María siempre miró con fe. Toda su vida puesta en las manos de Dios, sin cuerda de seguridad, fiándose totalmente de su Padre Dios. ¡Qué pocas seguridades tuvo María en su vida!, viajes peligrosos, pobreza extrema para no poder dar a su Hijo ni una cuna, más pobreza y dificultades en Egipto, etc. Pero siempre se fio de su Padre Dios.

Podemos pedirle que nos cambie la mirada, que no nos quedemos en lo terrenal, sino que, mirándola a Ella, nos demos cuenta de todo lo inmensamente bueno que nos tiene preparado su Hijo, si le miramos con fe.

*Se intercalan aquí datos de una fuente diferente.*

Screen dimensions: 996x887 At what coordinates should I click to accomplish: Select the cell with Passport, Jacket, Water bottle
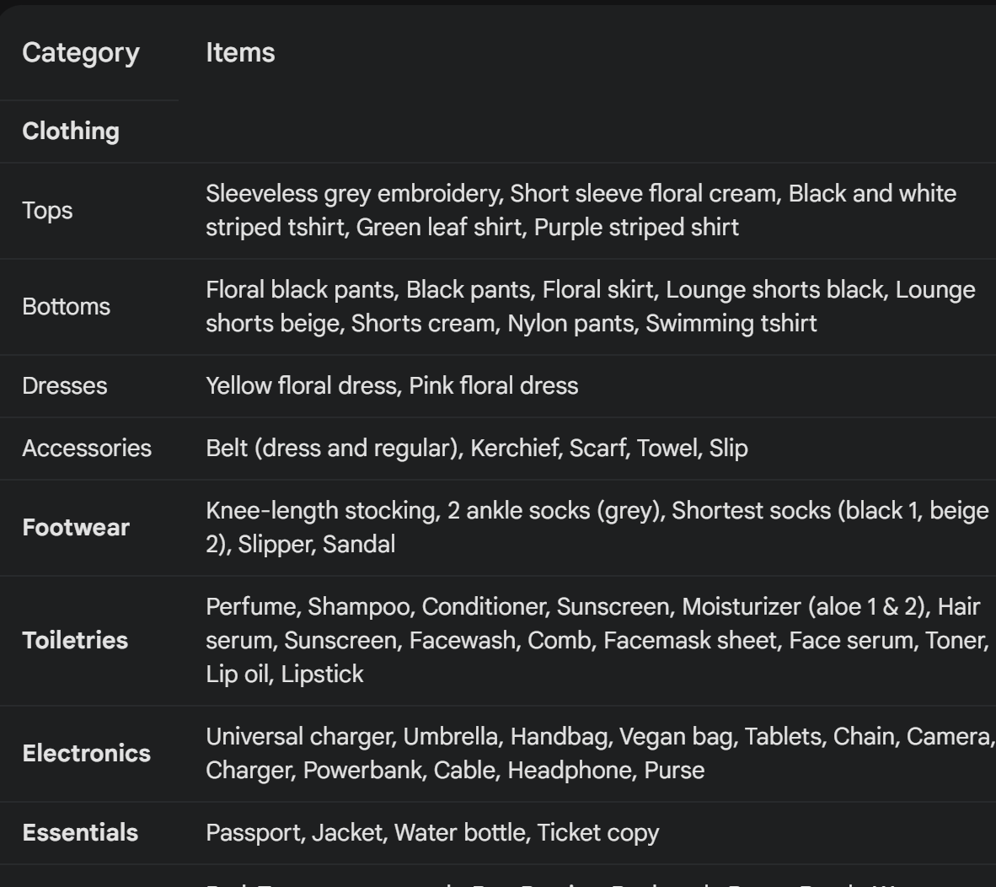(x=432, y=832)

Mirarla así, nos llevará a meternos en su corazón. Y entonces, como a Jacinta en Fátima, Ella nos preguntará si estamos dispuestos a salvar más almas de pecadores.

Jacinta le dijo que sí, que estaba dispuesta a sufrir más y a hacer más sacrificios por salvar almas. Y mirándola a los ojos, nosotros ¿qué le diremos?

Sabemos que nuestro mundo occidental es individualista. Tendemos a vivir egoístamente cuando somos jóvenes, y aislados cuando somos viejos. Unos de forma Nihilista “para disfrutar de la vida” y otros con una soledad sobrevenida, sin familia, en una residencia o en su casa.

Mirar a María nos llevará entonces a mirar a los demás desde la fe, con misericordia. Vivir para los demás. Este es el secreto para ser felices, vivir creciendo en los “otros”, para ser más en Dios.

María no sólo nos acompaña en la tierra, sino que, por su gran misericordia, intercede ante su Hijo para sacar almas del purgatorio, contando con nuestra colaboración, y llevarlas al cielo. Es una Madre que necesita de sus hijos para llevar más almas al cielo.

Con María sí podremos ayudar a los que nos rodean a ser plenamente felices. Sólo tenemos que presentar nuestros prójimos a María y presentar María a nuestros prójimos. Y pedirle especialmente en este mes por las almas del purgatorio. El resto lo pone Ella.